Task to complete: Among the records below, which lines contain the string "Uncheck"? Report them.

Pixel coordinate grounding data
__________
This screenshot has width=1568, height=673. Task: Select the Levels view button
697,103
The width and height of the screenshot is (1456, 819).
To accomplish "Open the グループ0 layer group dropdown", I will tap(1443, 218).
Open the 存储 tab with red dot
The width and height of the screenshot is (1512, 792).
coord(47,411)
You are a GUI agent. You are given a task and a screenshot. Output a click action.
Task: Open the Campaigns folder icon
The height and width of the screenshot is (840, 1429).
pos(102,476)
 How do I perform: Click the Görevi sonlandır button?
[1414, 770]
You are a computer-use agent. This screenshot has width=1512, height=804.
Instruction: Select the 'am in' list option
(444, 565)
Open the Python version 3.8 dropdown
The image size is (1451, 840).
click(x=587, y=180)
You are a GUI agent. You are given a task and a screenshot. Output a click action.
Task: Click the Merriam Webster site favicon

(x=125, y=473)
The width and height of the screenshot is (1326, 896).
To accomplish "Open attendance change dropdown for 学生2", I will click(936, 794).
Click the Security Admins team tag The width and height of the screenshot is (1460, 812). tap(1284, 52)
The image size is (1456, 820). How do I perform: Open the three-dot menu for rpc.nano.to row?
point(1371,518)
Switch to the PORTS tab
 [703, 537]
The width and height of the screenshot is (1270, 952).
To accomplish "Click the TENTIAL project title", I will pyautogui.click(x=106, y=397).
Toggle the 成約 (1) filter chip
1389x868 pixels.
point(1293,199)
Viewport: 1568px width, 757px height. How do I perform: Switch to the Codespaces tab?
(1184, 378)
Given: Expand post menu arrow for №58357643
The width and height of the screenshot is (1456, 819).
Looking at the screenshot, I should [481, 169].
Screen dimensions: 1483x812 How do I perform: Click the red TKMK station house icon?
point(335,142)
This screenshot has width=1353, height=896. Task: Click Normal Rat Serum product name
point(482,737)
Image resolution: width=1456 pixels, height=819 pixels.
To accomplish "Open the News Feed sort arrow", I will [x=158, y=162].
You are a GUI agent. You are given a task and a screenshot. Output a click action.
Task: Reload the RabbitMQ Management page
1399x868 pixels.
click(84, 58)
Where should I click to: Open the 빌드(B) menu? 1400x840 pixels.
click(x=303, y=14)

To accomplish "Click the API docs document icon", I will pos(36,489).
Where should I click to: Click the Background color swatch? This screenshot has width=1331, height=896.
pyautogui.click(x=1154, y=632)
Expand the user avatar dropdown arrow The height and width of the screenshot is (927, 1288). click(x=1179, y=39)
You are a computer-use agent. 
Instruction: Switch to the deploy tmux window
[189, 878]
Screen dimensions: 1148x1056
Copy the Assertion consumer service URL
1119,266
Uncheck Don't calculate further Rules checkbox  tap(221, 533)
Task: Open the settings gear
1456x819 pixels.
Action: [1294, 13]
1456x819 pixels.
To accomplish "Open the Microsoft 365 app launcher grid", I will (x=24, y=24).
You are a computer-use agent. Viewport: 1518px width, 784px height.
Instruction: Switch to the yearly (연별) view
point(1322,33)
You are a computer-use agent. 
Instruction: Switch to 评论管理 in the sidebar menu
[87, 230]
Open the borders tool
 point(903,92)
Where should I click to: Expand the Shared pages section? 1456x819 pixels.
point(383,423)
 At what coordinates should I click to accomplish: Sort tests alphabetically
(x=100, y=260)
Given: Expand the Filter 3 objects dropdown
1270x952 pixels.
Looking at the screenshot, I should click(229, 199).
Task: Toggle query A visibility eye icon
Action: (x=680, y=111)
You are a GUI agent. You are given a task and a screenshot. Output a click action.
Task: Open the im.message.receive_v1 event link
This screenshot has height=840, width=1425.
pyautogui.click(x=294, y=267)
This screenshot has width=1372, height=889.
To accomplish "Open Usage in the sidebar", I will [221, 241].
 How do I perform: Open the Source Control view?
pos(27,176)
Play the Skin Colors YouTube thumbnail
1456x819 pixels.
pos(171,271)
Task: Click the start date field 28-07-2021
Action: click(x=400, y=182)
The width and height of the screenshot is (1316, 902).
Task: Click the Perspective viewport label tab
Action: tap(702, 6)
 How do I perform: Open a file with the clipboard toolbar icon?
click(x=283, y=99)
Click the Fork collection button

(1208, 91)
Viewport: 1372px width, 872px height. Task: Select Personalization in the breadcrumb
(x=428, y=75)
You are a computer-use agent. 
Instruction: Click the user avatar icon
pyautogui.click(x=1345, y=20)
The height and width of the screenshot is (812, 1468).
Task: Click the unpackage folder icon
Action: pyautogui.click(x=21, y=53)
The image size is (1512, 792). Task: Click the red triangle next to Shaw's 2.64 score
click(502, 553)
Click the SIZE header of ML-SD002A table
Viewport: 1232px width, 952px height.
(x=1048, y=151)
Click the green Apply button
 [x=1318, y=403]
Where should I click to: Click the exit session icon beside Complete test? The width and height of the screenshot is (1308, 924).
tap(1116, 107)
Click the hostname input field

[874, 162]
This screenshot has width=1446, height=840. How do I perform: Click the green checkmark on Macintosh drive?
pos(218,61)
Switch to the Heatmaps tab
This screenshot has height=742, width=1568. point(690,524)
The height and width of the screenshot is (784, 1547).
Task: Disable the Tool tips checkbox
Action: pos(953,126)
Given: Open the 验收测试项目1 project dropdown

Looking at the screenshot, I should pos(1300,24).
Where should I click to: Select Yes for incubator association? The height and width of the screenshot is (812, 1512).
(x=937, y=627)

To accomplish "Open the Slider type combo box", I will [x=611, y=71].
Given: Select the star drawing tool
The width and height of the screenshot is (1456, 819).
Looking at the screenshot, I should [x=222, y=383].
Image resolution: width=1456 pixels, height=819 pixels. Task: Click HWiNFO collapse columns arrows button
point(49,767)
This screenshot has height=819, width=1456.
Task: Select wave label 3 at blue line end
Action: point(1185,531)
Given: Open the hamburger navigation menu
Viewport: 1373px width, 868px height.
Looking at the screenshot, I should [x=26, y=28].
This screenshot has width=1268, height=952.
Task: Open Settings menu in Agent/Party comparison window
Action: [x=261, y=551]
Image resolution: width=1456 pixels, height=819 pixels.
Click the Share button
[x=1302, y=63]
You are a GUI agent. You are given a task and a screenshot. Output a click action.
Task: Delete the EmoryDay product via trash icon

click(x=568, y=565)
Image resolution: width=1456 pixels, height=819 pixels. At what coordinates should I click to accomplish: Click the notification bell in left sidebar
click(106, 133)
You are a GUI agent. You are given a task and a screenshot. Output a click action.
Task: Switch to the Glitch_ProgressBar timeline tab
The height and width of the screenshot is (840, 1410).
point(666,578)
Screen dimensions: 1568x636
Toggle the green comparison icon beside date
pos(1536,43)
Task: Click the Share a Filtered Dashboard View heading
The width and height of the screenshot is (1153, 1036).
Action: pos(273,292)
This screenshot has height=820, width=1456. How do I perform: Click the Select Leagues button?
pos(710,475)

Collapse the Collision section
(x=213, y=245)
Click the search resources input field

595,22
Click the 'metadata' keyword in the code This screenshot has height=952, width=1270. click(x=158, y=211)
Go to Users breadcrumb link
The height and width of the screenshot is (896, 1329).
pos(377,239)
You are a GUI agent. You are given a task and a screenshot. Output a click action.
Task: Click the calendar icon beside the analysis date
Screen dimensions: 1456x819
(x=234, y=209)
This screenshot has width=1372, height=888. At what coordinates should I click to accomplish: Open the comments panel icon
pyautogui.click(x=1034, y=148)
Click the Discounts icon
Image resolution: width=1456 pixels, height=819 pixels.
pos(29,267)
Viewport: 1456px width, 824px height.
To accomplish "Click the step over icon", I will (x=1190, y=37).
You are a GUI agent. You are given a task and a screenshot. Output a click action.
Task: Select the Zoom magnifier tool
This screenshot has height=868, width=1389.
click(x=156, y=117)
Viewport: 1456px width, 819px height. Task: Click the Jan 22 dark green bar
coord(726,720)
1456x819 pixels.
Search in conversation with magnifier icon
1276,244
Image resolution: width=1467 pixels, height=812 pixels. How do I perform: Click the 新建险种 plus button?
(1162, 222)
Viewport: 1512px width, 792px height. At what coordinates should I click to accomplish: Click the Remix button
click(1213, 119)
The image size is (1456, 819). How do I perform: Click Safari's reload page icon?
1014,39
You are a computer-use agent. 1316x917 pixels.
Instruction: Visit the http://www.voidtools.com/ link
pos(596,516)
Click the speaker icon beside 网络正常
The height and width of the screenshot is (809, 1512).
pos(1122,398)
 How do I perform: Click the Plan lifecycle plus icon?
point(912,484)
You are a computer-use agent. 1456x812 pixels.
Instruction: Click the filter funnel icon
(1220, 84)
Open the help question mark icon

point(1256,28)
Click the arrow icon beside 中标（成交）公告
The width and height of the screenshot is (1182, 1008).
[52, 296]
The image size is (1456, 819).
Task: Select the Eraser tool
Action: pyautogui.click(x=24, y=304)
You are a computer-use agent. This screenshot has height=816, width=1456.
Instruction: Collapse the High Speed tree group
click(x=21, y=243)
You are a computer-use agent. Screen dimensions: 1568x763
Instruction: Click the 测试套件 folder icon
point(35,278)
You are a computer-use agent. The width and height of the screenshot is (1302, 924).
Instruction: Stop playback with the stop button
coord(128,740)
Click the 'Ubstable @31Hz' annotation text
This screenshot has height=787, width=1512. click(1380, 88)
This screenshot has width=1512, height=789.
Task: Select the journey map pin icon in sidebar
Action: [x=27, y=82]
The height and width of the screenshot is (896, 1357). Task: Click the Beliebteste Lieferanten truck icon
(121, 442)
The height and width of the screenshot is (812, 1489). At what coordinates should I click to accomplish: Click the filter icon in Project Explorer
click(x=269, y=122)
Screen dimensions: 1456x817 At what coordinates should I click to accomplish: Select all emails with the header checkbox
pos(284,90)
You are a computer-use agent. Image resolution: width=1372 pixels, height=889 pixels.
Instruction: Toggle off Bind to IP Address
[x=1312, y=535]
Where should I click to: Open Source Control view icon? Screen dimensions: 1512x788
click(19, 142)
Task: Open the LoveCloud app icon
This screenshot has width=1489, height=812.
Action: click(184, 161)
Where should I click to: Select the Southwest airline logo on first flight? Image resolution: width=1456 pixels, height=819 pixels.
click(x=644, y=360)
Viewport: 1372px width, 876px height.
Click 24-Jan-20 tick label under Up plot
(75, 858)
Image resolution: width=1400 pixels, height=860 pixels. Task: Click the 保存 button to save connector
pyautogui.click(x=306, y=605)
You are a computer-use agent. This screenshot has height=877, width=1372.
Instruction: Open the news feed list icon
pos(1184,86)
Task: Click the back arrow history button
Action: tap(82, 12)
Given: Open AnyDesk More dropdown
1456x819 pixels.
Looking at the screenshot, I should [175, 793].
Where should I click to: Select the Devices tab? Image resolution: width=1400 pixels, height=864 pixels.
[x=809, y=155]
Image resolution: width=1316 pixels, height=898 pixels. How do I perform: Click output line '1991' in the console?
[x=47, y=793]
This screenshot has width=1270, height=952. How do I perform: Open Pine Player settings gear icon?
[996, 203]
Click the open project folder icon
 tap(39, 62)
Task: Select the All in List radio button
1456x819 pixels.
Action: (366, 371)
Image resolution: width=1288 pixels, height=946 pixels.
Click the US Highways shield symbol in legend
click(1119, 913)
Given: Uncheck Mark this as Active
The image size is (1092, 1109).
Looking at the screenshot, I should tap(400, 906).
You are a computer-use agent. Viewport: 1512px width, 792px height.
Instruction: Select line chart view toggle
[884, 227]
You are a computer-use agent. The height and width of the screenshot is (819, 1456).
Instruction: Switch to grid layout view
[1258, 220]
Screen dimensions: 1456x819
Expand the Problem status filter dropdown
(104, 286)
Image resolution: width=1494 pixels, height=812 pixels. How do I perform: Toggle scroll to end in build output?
__________
Task output:
Uncheck Don't calculate further Rules checkbox  tap(221, 533)
Given: Uncheck Mark this as Active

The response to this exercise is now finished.